Unleashing Opportunity, Part II: Policy Reforms for an Accountable Administrative State

By Adam J. White, Oren Cass, Kevin R. Kosar
National Affairs 2017 ISBN: n/a

About

National Affairs is proud to present Unleashing Opportunity, a series of three brief policy books designed to help policymakers in Congress and the new administration take up the challenges surrounding innovation, higher education, and regulatory policy, in 2017 and beyond.

The second installment in the series, Policy Reforms for an Accountable Administrative State, is now available. Download your copy here.

Introduction

The modern administrative state reflects a profound failure of republican self-governance. Today’s federal agencies wield immense power and broad discretion, with too little accountability to the people, and too little regard for the rule of law.

But this is not a failure of the agencies themselves. Rather, it is the collective failure of our federal government’s three branches. The legislative, executive, and judicial branches have chosen to cede such power and discretion to the administrative state; they have eschewed the use of their own constitutional powers to direct, channel, and restrain its energy and will.

Administrative agencies are not inherently bad—quite the contrary. Among the many deficiencies of American’s first national government
that our Constitution remedied was an utter lack of administrative capacity. To that end, the Constitution established the executive branch and alluded to “Departments” that would administer law and federal policy. When properly limited and guided by the three branches of government, our administrative agencies have played a crucial role in constitutional government.

Today’s administrative state is something starkly different. After two centuries of growth and change, federal agencies have become the government’s predominant lawmakers and policymakers. And in recent years, agencies have sought to unilaterally govern the most significant issues of our time, stretching statutes beyond the breaking point to assert control over the nation’s economy, the Internet, and even the exercise of religion. They do it in lieu of Congress—or in
defiance of it.

But just as all three branches of government are responsible for the administrative state’s overgrowth, so must all three play a role in its reform. To that end, this report’s chapters urge the following reforms: 

  • Congress must reassert itself as “the First Branch” in our constitutional government, by reawakening its members to the need for active governance of the administrative state, and by developing the institutional tools necessary to effectively constrain and oversee the agencies.

** DATA PROVIDED **
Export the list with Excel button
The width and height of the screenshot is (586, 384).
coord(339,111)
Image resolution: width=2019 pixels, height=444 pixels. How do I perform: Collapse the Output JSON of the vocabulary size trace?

** EXERCISE REQUIREMENTS **
[1] Quote the passage of the administrative state text starting at "National Affairs is proud" and ending at "2017 and beyond.".
[2] Condense the paragraph of the administrative state text that opens with "But this is not a failure of the agencies themselves," keeping its main facts.

** PROBLEM SOLUTIONS **
[1]
National Affairs is proud to present Unleashing Opportunity, a series of three brief policy books designed to help policymakers in Congress and the new administration take up the challenges surrounding innovation, higher education, and regulatory policy, in 2017 and beyond.

[2] The agencies are not to blame. The failure belongs to all three branches of the federal government: the legislative, executive, and judicial branches. They have handed power and discretion to the administrative state instead of using their own constitutional powers to direct, channel, and restrain it.